Your S3 structure could look like this:

  bucket
  ├── directory-a
  │   └── foo
  │       └── manifest.edn
  │       └── 0001.tsv
  │       └── 0002.tsv
  └── directory-b
      └── manifest.edn

and the manifest.edn could look like this:

{:table        "testing"
 :pk-columns   ["foo"]
 :columns      ["foo" "bar"]
 :jdbc-url     "jdbc:postgresql://foo.eu-west-1.redshift.amazonaws.com:5439/db?tcpKeepAlive=true&user=user&password=pwd"
 :options      ["DELIMITER '\\t'" "IGNOREHEADER 1" "ESCAPE" "TRIMBLANKS"]
 :data-pattern ".*tsv$"}

When a manifest and data files are found an import is triggered. Once the import has been successfully committed Blueshift will delete any data files that were imported; the manifest remains ready for new data files to be imported.

It's important that :columns lists all the columns (and only the columns) included within the data file and that they are in the same order. :pk-columns must contain a uniquely identifying primary key to ensure the correct upsert behaviour. :options can be used to override the Redshift copy options used during the load.

Blueshift creates a temporary Amazon Redshift Copy manifest that lists all the data files found as mandatory for importing, this also makes it very efficient when loading lots of files into a highly distributed cluster.

Metrics

Blueshift tracks a few metrics using https://github.com/sjl/metrics-clojure. Currently these are logged to the Slf4j logger.
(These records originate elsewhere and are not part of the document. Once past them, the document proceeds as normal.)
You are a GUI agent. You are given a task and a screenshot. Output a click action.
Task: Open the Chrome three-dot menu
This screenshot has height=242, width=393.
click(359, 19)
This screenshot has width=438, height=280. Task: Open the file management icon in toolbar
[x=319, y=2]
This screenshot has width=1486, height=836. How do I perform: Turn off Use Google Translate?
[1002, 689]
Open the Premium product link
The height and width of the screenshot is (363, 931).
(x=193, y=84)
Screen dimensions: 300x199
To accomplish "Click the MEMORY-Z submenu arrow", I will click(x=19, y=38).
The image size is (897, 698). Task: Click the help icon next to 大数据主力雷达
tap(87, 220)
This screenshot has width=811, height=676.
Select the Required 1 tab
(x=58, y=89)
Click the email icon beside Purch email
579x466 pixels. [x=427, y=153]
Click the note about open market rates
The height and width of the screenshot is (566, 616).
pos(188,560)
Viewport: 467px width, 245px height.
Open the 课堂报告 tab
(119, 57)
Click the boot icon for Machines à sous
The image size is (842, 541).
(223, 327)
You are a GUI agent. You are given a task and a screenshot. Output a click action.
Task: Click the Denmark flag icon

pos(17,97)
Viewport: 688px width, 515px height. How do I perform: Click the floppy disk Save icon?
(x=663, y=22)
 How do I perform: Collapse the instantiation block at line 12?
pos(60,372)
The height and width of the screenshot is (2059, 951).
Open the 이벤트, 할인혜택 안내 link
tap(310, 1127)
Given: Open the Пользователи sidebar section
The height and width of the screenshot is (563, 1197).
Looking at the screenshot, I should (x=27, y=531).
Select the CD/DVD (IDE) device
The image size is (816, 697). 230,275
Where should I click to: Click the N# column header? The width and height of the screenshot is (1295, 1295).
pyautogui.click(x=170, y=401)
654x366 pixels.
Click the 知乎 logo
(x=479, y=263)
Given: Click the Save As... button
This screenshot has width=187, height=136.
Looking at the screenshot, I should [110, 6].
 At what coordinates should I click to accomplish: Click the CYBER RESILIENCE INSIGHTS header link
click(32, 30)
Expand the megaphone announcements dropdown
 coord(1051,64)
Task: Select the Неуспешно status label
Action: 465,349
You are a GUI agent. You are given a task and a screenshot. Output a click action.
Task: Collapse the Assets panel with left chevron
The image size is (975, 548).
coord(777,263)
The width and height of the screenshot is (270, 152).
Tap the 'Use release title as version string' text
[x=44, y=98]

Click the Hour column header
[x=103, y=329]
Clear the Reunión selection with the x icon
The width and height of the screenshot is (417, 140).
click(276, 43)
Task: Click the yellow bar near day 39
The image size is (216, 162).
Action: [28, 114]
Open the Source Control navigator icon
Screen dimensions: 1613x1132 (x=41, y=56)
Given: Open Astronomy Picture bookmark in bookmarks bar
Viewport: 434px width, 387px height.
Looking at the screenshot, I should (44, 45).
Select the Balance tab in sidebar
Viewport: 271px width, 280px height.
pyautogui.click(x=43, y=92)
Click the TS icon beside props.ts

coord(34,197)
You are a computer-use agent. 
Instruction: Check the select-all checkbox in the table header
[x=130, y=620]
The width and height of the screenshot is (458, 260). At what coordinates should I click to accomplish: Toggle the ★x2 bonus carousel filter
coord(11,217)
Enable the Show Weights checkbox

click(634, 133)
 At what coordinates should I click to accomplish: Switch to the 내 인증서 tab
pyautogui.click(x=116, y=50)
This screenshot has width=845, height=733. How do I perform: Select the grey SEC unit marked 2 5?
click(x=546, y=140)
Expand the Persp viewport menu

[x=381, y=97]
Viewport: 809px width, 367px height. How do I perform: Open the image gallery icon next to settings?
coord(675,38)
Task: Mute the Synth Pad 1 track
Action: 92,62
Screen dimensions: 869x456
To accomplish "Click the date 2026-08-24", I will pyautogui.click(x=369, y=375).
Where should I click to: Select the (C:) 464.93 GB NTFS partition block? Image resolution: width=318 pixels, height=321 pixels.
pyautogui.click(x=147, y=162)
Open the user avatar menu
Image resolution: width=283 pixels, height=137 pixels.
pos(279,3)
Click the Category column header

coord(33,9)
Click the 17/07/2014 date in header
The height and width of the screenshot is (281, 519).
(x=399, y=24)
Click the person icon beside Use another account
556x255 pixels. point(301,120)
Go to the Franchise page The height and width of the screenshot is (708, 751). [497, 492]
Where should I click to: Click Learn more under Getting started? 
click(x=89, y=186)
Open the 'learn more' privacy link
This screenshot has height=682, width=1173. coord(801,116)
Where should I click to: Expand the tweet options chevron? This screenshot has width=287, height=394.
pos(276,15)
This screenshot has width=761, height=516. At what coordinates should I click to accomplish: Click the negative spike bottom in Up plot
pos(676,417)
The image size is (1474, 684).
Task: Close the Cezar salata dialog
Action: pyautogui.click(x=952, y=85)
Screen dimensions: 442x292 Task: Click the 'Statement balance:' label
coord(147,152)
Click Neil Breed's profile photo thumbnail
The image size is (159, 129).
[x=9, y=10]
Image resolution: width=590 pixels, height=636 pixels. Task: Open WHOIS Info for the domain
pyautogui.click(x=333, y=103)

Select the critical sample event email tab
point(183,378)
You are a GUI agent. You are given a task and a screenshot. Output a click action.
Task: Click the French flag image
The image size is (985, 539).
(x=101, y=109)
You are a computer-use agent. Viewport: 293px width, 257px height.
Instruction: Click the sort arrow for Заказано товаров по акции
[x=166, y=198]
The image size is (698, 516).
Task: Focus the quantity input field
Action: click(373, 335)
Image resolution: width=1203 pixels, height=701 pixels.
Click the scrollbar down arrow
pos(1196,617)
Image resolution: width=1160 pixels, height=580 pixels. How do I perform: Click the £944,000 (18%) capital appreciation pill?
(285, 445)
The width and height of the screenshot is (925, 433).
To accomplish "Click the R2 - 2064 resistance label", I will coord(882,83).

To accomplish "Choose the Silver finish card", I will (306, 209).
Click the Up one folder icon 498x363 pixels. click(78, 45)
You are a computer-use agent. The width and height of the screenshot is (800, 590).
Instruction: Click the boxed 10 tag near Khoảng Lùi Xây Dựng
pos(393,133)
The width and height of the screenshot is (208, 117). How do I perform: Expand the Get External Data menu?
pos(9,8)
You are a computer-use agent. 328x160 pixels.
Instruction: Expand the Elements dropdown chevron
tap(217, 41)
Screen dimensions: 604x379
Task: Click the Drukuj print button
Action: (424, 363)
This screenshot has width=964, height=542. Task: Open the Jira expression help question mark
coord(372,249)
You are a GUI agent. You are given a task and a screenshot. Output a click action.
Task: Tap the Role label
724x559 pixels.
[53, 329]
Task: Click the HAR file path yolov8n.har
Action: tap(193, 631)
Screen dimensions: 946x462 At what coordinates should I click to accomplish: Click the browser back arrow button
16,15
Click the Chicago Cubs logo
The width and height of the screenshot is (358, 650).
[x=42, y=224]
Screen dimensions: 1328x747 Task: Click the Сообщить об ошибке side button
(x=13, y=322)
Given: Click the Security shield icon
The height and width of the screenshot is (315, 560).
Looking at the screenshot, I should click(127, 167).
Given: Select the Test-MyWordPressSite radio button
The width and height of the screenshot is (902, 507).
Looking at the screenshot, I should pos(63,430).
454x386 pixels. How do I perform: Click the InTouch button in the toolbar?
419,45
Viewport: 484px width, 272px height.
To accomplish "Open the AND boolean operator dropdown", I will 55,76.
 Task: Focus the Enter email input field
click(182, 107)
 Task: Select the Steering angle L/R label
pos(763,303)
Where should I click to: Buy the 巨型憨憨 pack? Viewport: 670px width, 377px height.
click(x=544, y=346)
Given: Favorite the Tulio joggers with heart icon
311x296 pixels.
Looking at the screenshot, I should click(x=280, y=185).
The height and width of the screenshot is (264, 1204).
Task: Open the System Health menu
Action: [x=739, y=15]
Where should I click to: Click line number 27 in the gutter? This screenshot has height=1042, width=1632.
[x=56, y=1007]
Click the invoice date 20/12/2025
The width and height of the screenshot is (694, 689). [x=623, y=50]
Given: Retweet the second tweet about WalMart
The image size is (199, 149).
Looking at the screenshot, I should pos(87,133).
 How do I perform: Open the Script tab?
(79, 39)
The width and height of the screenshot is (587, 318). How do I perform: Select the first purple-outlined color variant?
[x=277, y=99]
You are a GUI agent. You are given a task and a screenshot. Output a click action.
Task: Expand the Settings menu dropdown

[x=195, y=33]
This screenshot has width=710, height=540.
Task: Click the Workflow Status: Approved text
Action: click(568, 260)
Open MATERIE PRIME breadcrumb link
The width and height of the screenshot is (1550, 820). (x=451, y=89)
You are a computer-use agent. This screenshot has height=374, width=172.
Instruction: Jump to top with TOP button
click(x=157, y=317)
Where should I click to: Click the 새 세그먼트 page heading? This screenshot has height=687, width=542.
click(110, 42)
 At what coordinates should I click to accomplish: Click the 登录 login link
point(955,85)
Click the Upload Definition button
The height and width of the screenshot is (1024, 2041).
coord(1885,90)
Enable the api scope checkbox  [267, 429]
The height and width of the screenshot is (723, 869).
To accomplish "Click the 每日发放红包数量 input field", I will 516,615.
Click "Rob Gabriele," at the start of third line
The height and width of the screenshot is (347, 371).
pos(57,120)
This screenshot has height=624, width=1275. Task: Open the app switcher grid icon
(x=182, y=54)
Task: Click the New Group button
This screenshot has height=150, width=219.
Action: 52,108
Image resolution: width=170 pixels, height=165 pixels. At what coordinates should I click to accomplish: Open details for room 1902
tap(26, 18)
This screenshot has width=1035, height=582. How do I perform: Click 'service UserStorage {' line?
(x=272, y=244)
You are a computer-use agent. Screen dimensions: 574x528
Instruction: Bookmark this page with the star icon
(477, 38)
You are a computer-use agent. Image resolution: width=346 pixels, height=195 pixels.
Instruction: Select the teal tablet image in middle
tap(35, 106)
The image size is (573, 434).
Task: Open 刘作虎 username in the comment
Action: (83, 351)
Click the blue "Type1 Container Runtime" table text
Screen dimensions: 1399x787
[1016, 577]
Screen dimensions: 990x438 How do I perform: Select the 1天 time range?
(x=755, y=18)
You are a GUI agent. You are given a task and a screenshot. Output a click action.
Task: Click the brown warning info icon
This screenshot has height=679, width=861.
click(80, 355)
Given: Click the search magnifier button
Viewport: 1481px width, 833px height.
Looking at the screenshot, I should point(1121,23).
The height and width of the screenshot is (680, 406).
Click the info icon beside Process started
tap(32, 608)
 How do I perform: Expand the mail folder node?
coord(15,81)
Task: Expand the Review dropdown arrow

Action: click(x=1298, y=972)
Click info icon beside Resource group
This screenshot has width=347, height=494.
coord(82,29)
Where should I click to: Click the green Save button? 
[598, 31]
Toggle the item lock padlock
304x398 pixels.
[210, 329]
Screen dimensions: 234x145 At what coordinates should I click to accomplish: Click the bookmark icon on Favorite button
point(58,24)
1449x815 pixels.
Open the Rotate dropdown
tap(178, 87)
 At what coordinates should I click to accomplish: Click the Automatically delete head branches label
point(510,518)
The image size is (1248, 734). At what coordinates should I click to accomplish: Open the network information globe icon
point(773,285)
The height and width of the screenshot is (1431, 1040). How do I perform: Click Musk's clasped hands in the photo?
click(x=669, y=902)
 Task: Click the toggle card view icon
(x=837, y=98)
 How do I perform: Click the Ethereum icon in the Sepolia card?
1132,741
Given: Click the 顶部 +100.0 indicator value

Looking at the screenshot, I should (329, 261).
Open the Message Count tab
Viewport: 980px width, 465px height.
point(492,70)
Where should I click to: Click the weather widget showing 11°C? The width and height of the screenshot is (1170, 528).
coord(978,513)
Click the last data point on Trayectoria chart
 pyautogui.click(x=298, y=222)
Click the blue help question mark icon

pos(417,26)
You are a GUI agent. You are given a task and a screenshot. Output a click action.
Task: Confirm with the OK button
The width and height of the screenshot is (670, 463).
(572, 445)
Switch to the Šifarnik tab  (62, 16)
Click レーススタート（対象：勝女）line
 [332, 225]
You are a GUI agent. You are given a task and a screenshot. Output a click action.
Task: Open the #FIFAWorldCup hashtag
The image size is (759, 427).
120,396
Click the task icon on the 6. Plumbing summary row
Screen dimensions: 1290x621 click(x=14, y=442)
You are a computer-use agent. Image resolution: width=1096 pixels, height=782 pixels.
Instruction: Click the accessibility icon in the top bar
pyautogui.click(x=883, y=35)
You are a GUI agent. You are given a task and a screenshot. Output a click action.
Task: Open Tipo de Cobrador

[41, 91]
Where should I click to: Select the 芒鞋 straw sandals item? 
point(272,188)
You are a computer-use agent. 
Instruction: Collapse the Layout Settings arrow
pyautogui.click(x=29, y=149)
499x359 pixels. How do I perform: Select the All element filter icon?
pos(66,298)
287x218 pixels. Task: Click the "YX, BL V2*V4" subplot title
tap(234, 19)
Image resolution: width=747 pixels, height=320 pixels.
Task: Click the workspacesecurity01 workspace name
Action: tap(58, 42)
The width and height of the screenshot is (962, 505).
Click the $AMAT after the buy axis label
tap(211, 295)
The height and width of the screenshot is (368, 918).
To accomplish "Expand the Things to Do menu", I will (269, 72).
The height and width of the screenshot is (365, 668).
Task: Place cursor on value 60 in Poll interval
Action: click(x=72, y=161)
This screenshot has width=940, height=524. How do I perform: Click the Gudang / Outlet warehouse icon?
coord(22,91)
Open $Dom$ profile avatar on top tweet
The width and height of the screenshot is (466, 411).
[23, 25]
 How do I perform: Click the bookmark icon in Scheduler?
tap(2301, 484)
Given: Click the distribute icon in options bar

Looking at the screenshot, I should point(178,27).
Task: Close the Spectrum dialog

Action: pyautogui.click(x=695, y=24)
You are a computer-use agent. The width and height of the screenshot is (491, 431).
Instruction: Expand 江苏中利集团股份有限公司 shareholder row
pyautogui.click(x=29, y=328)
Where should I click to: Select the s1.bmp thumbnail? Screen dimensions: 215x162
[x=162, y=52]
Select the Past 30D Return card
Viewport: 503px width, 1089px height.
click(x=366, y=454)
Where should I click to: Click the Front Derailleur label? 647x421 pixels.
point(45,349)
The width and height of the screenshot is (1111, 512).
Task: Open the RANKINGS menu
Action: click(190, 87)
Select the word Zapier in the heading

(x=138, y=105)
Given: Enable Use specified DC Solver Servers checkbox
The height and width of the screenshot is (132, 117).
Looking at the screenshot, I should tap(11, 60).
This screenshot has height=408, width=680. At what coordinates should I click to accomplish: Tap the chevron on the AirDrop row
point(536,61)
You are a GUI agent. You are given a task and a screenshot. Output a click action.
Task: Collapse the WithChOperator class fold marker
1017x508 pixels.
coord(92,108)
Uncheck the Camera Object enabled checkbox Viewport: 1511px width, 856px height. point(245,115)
Starting the app will (eventually) show something like this:

[metrics-logger-reporter-thread-1] INFO user - type=COUNTER, name=uswitch.blueshift.s3.directories-watched.directories, count=0
[metrics-logger-reporter-thread-1] INFO user - type=METER, name=uswitch.blueshift.redshift.redshift-imports.commits, count=0, mean_rate=0.0, m1=0.0, m5=0.0, m15=0.0, rate_unit=events/second
[metrics-logger-reporter-thread-1] INFO user - type=METER, name=uswitch.blueshift.redshift.redshift-imports.imports, count=0, mean_rate=0.0, m1=0.0, m5=0.0, m15=0.0, rate_unit=events/second
[metrics-logger-reporter-thread-1] INFO user - type=METER, name=uswitch.blueshift.redshift.redshift-imports.rollbacks, count=0, mean_rate=0.0, m1=0.0, m5=0.0, m15=0.0, rate_unit=events/second

Riemann Metrics

Reporting metrics to Riemann can be achieved using the https://github.com/uswitch/blueshift-riemann-metrics project. To enable support you'll need to build the project:

$ cd blueshift-riemann-metrics
$ lein uberjar

And then change the ./etc/config.edn to reference the riemann reporter:

:telemetry {:reporters [uswitch.blueshift.telemetry/log-metrics-reporter
                        uswitch.blueshift.telemetry.riemann/riemann-metrics-reporter]}

Then, when you've built and run Blueshift, be sure to add the jar to the classpath (the following assumes you're in the blueshift working directory):

$ cp blueshift-riemann-metrics/target/blueshift-riemann-metrics-0.1.0-standalone.jar ./target
$ java -cp "target/*" uswitch.blueshift.main --config ./etc/config.edn

Obviously for a production deployment you'd probably want to automate this with your continuous integration server of choice :)

TODO

  • Add exception handling when cleaning uploaded files from S3
  • Change KeyWatcher to identify when directories are deleted, can exit the watcher process and remove from the list of watched directories. If it's added again later can then just create a new process.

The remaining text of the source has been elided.